TOTAL HIP REPLACEMENT IN PATIENTS WITH ACETABULAR DYSPLASIA

Abstract

Patients with hip dysplasia that are to be managed with total hip replacement constitute a special group of arthroplasty candidates. Each patient will need to be treated according to his or her anatomical pattern. The important point to remember is that dysplasia in itself is not a contraindication to cementless hip replacement. However, there are certain points that need to be taken into account in the management of this special patient population.

The surgical technique must be appropriate; in particular, cup medialisation is an important feature. The implant system used should be modular so as to permit a large number of combinations, and it also should provide cups for hard bone and cups for soft (osteoporotic) bone, as well as anti-dislocation inserts. Such a system will also allow limb length to be corrected, usually without reference to the centre of rotation of the hip joint. The primary objective is the positioning of the cup in the native bone stock at a site that will ensure optimum primary stability. If an adjunctive shelf procedure is considered necessary, any buttressing done will have to be performed after the cup itself has been stably implanted.

In our centre between 1993 and 1995, 122 were patients with dysplastic hips. One hundred and eleven of these hips were clinically and radiologically followed-up by the author. Mean follow-up was 4.1 years (range 2.1 to 6.1 years). Typically, there were more women than men: 88 cups were implanted in female patients and 23 in male patients. The average age at surgery was 53 years. The youngest patient in the series was 19 years of age and the oldest was 77. Coxa vara osteochondritica (25 cases) was treated as a separate diagnostic and management group. In 17 cases previous acetabuloplasties had been done, usually a Chiari osteotomy. In terms of severity of the dysplasia, 67 hips were Grade I, 36 were Grade II, and eight were Grade III according to Randelli.

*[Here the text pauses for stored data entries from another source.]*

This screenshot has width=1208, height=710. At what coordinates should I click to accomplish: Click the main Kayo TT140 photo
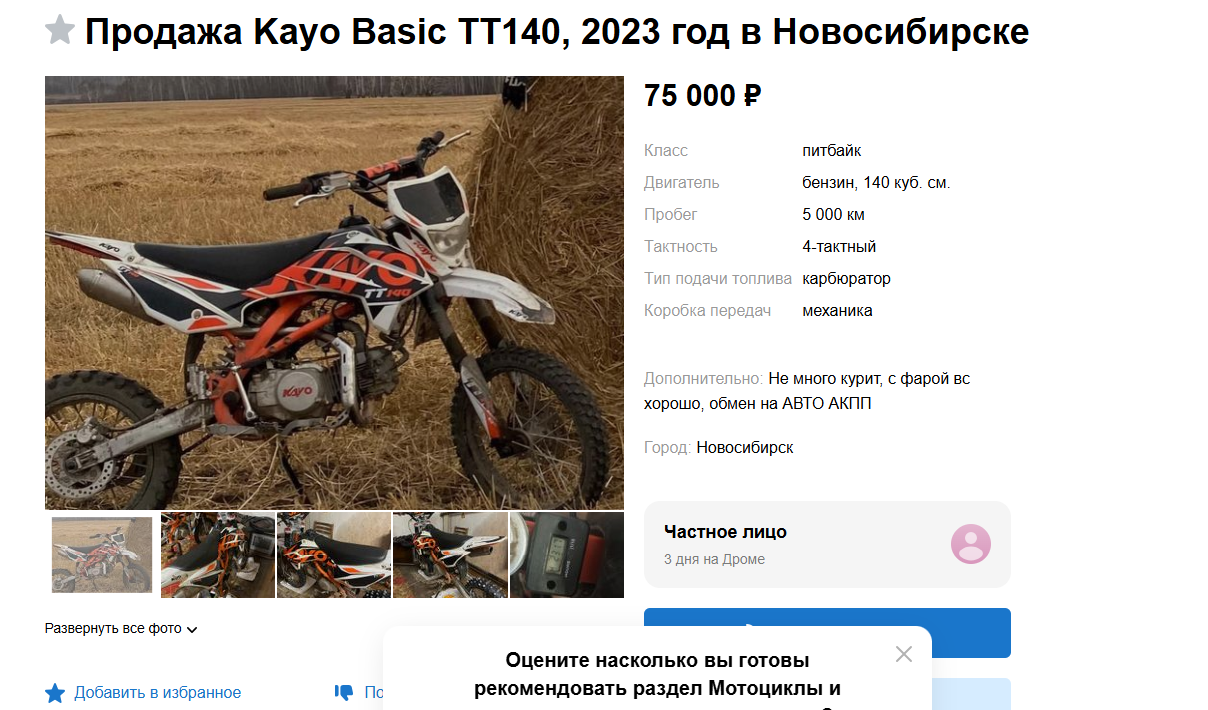(334, 293)
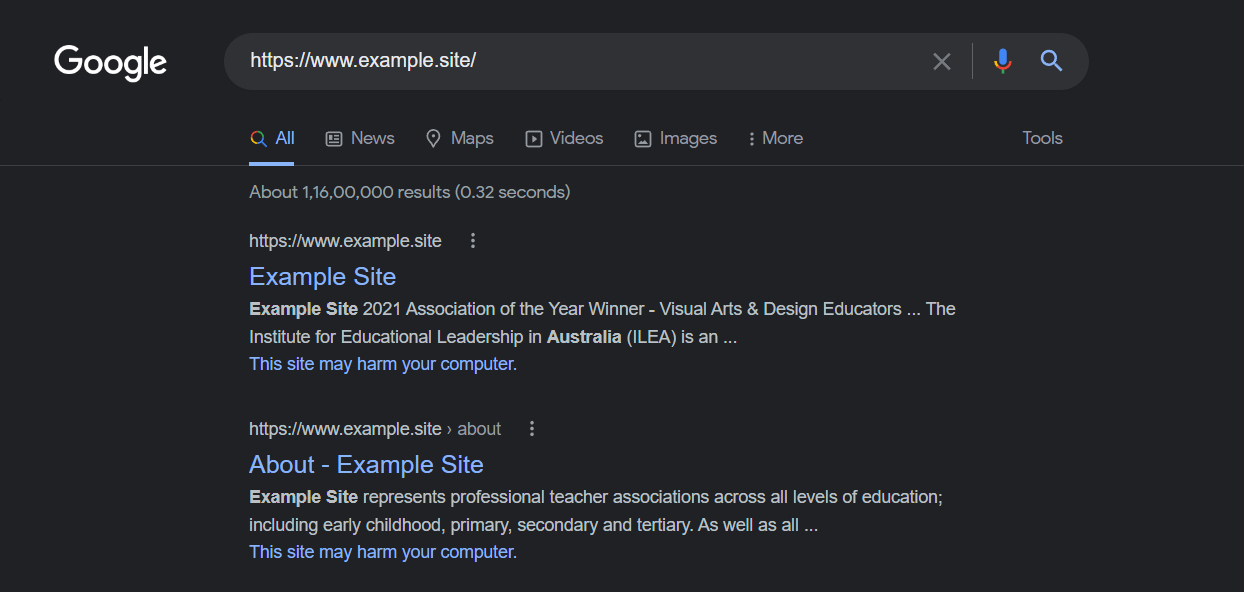Start voice search with microphone icon
This screenshot has width=1244, height=592.
coord(1003,61)
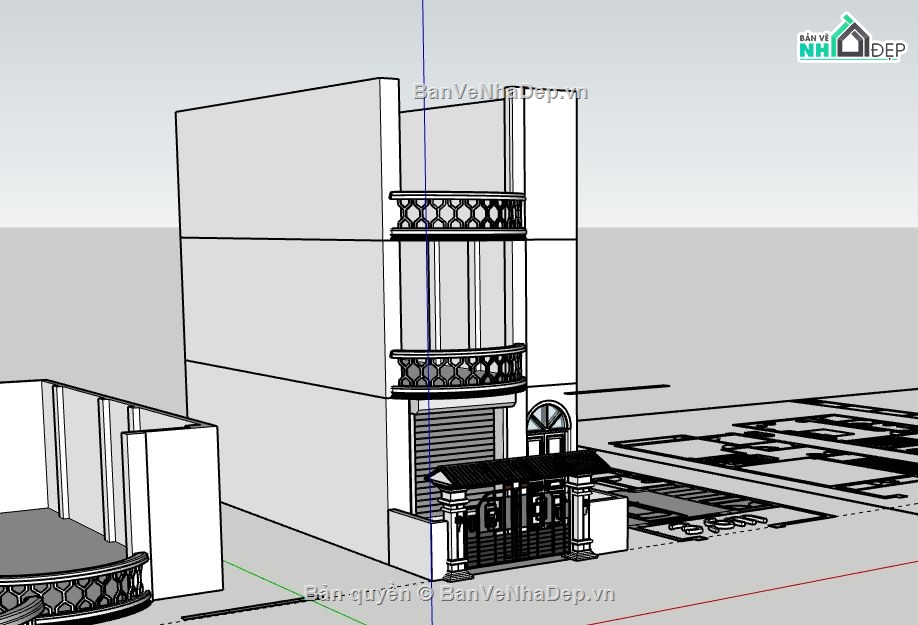Screen dimensions: 918x625
Task: Select the upper balcony honeycomb railing
Action: coord(458,213)
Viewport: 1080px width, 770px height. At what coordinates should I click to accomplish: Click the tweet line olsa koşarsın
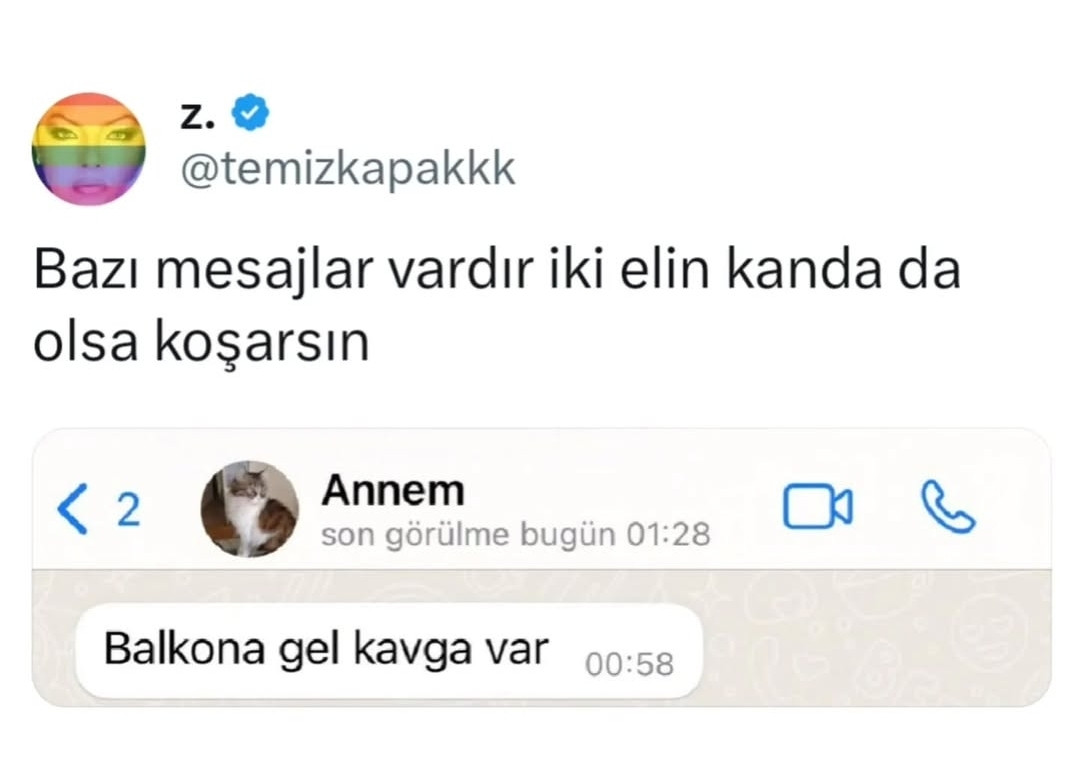tap(201, 342)
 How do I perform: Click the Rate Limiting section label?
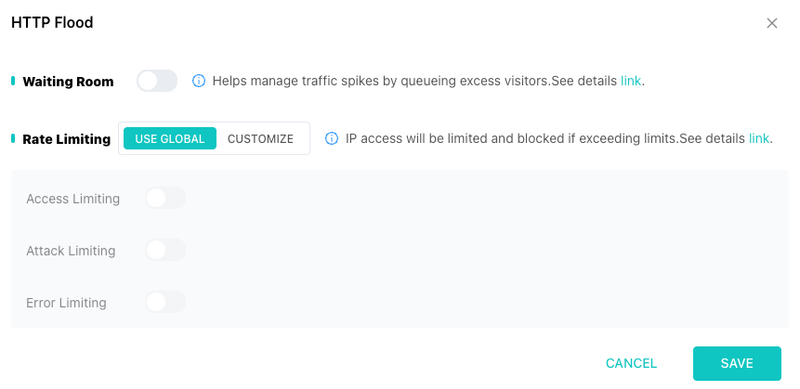66,139
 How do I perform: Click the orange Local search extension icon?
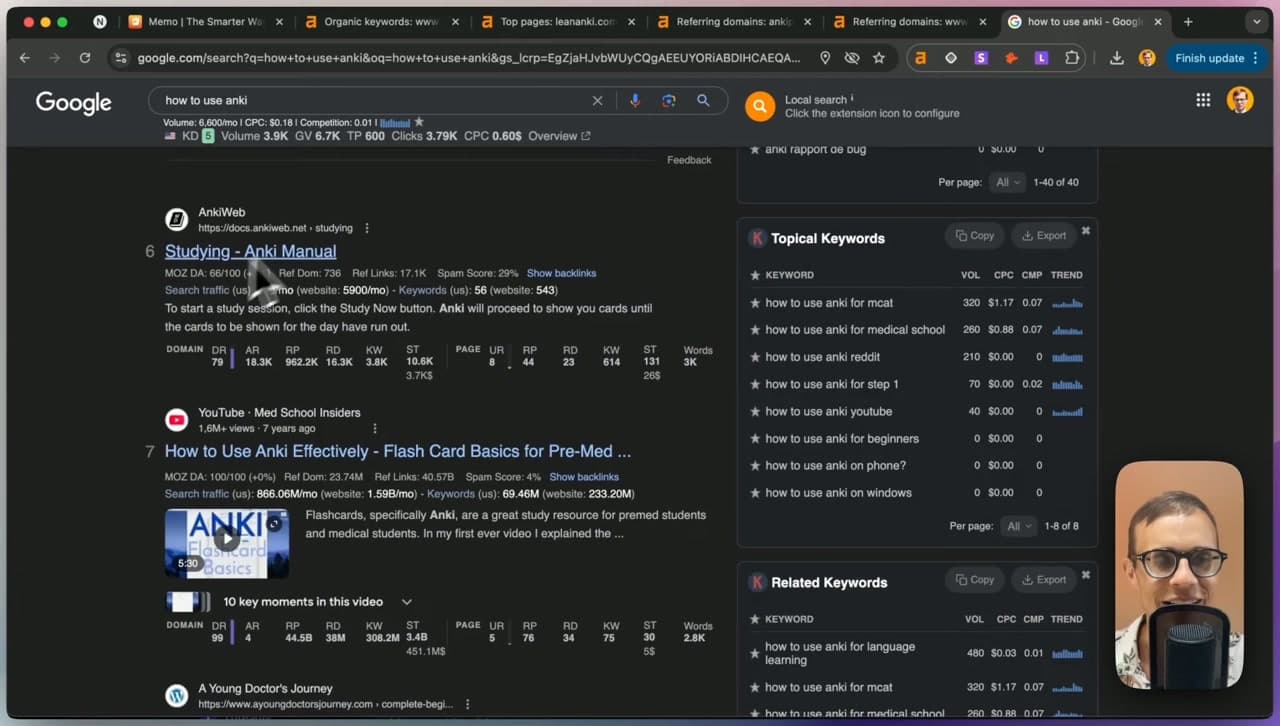click(760, 106)
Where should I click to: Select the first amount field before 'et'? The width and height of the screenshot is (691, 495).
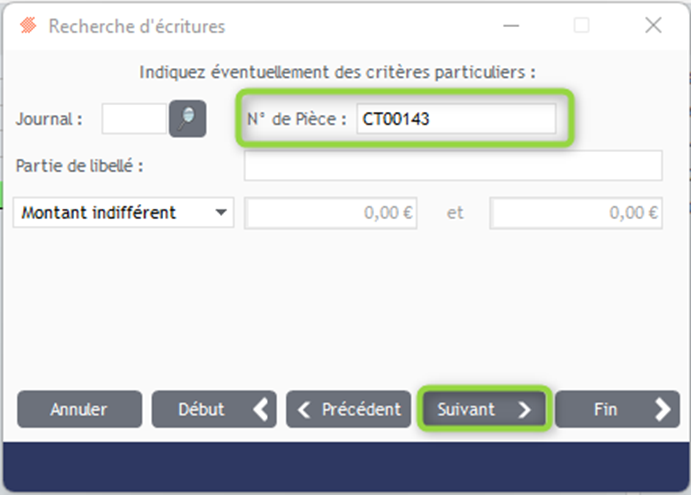click(x=331, y=213)
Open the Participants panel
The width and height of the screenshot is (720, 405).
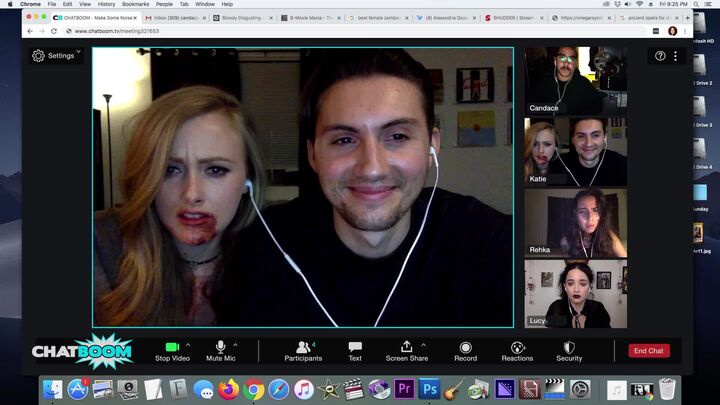(302, 347)
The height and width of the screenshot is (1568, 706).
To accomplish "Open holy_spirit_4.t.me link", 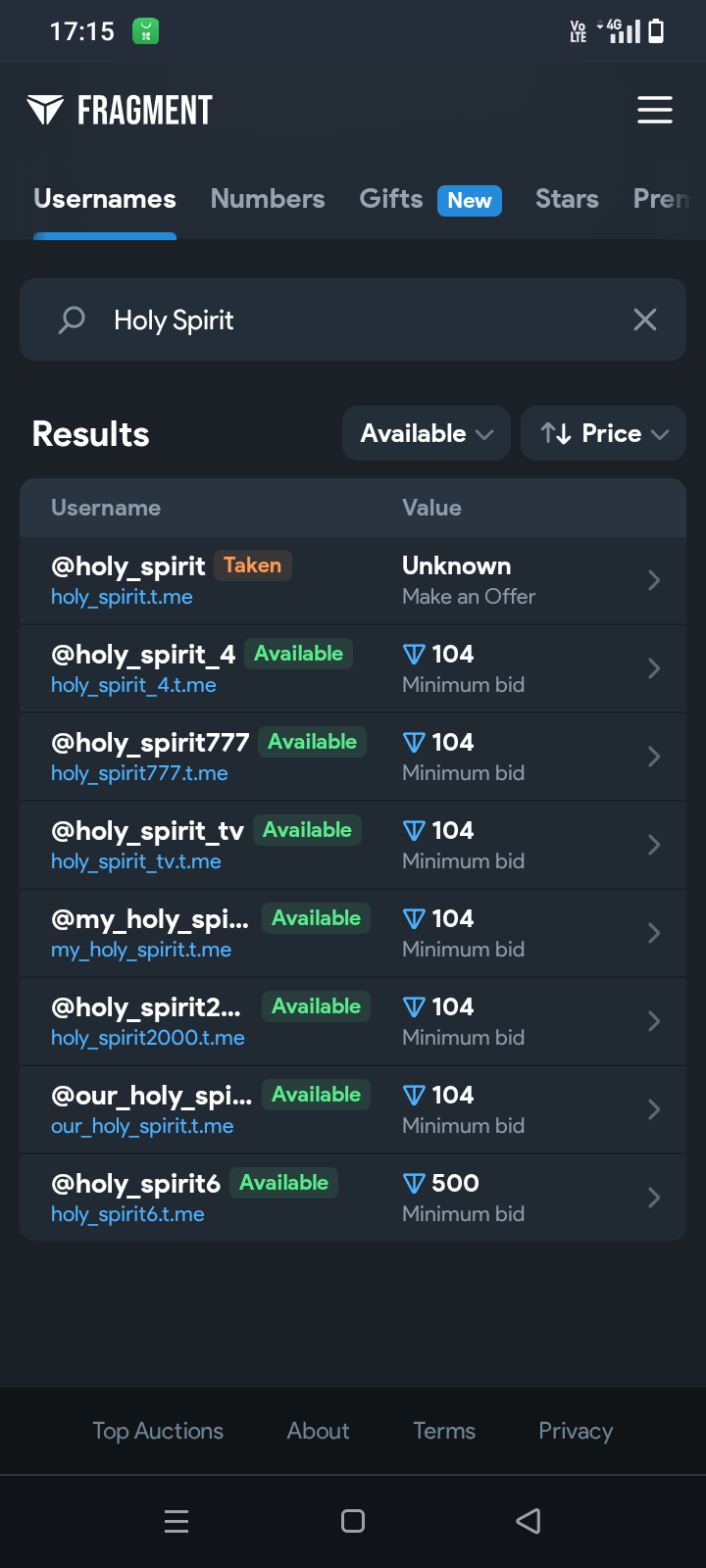I will tap(133, 685).
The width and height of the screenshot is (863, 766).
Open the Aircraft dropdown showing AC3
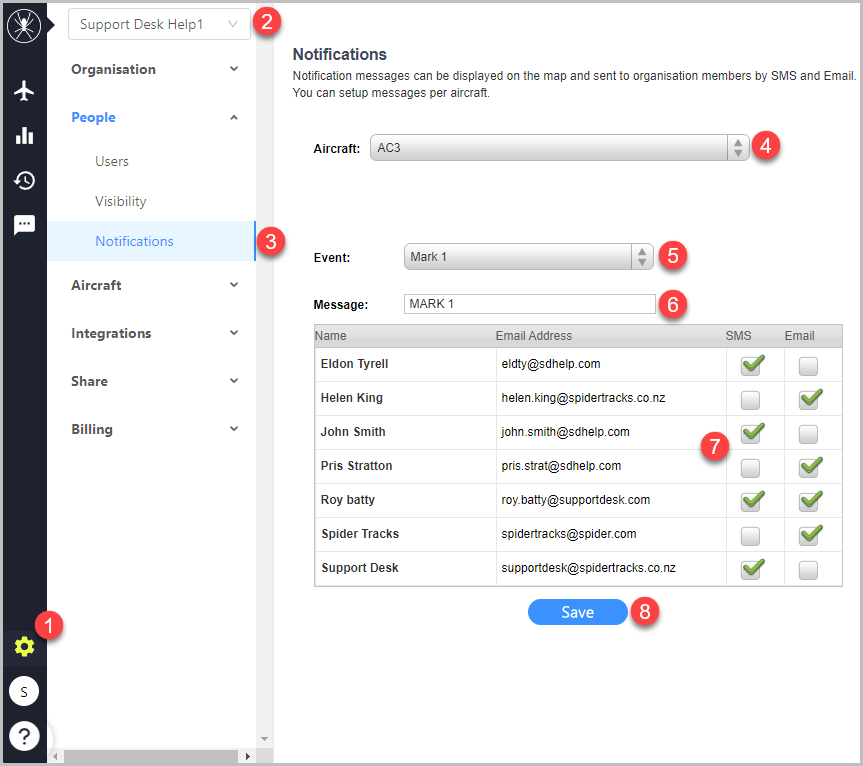[559, 148]
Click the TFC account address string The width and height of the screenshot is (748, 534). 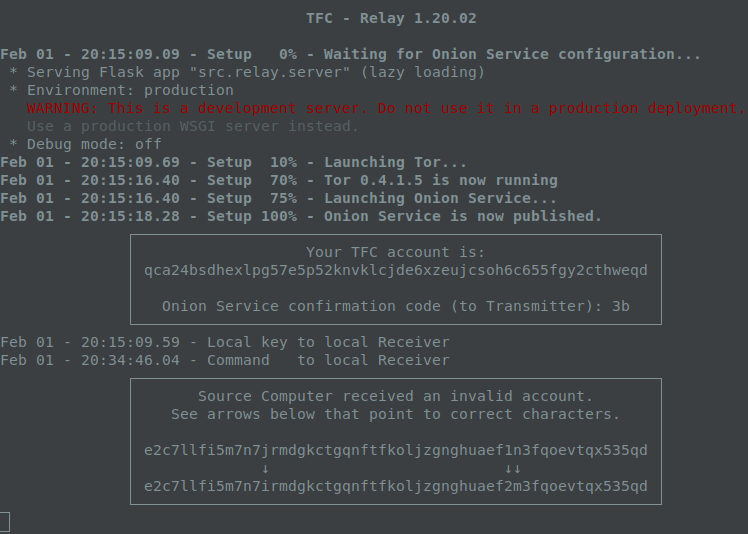(x=396, y=271)
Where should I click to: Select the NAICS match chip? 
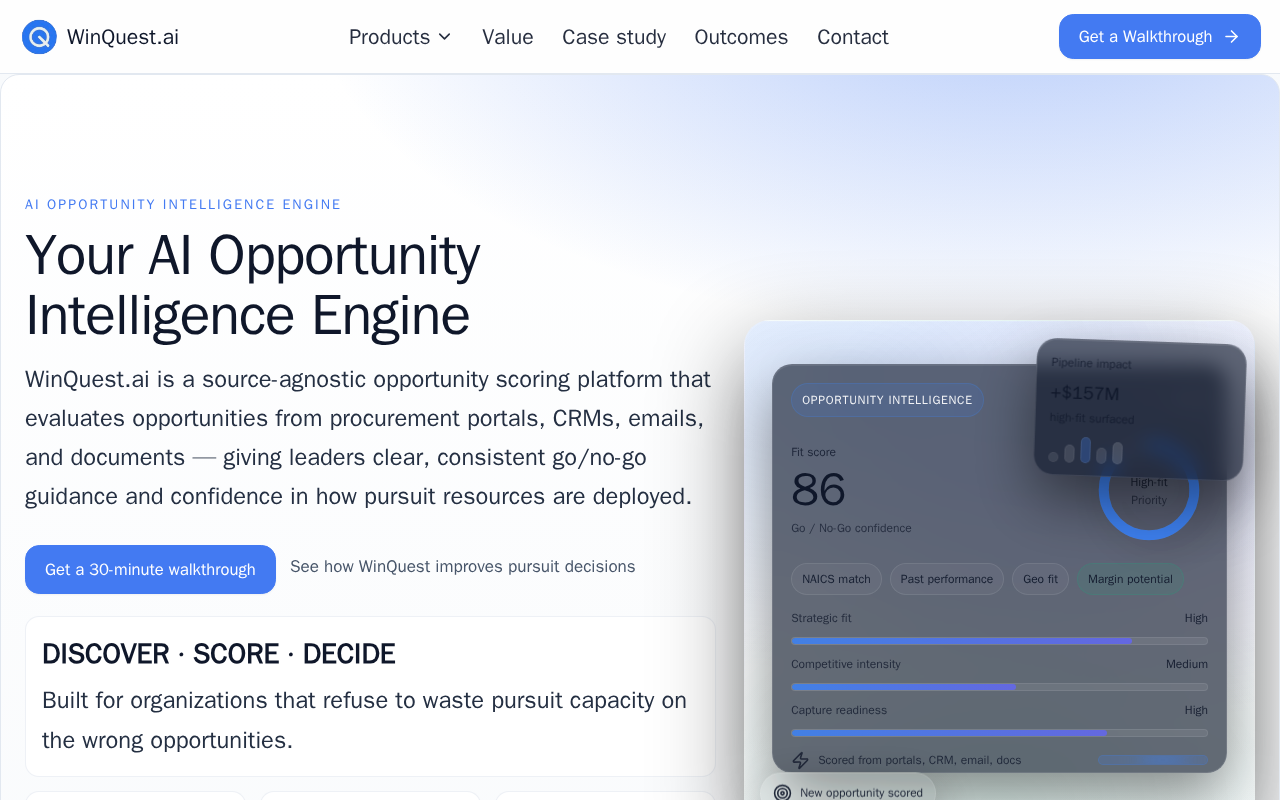[836, 579]
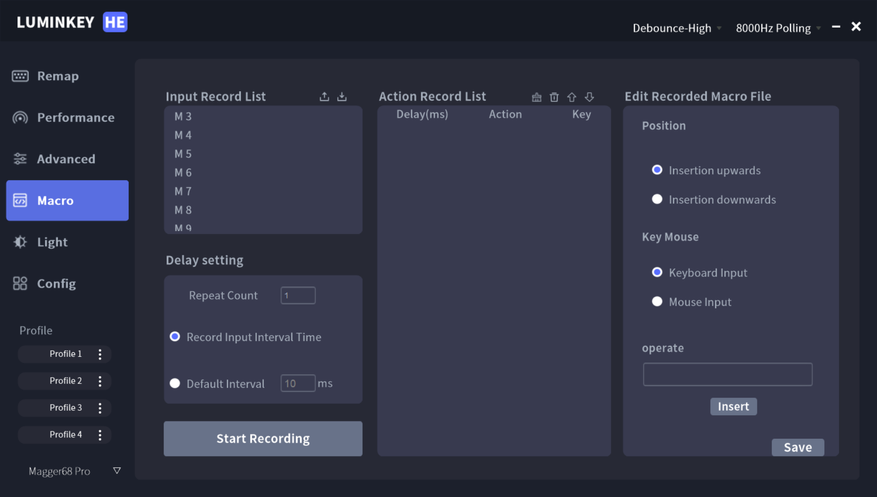This screenshot has width=877, height=497.
Task: Click the trash delete icon in Action Record List
Action: [554, 97]

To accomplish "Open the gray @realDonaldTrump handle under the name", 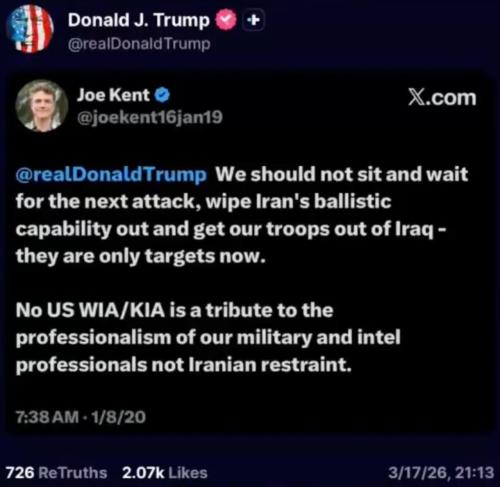I will point(139,44).
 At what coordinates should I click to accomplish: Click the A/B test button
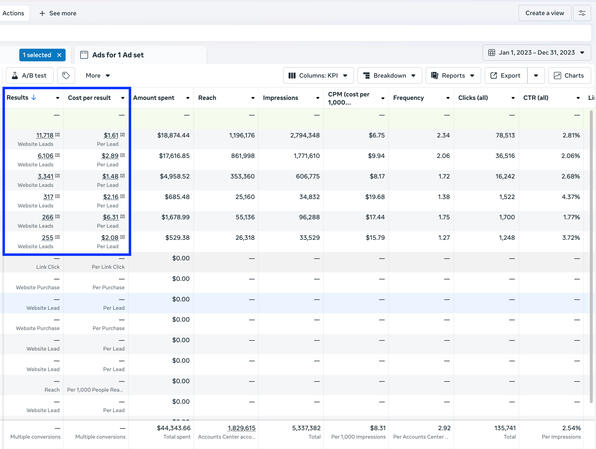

All patients were managed with our biconical threaded cup made of commercially pure titanium. In 91 cases the Standard version, designed for use in normal or in hard bone, was employed. The Porosis type of cup, with a 46% greater thread surface area, was chosen in 20 cases. Antidislocation inserts were used in two cases. Conical cups are inserted with prestress and do not therefore require additional fixation with screws or lugs. The most important instrument for the achievement of optimum implant positioning is the medialising reamer with an aggressive front-cutting action. The use of this instrument allows sufficient bony coverage to be obtained to allow fixation of the titanium cup in the host bone with a good primary stability.

The following standard radiographs were used in the analysis: (1) AP view of the operated hip and the contralateral hip; (2) AP and axial views of the operated femur; (3) monitor-controlled AP view of the cup. In 110 cases the position of the cup had not changed during the follow-up period and cranial migration was seen in one case. This case and an additional one were judged to be “at risk” since the patients were pain-free and the position of the implants had remained unchanged for the past two years. These two patients also had more than 2 mm Zone III lucencies. In both cases a superior (Zone I) sclerotic area was found to have developed postoperatively. This pattern differed from the one observed in patients with stable implants, in whom the extent of preoperative sclerosis was significantly reduced following arthroplasty. This regression of sclerosis around a stable implant suggests that the implantation of the titanium cup results in an improvement of the periacetabular stress pattern. In 84 cases there was evidence of increasing integration of the implant; in 22 cases no bony response could be detected, i.e., there was neither apposition of new bone nor loss of existing bone stock. In one case part of the rim of the titanium cup was found to have broken off superiorly. This patient has been recently revised with an exchange of the cup. At revision the cup was found to be so soundly osseointegrated to the extent that it could be removed only after being cut up with a diamond tool. None of the other patients have required revision to date, and none are scheduled for revision as a result of follow-up.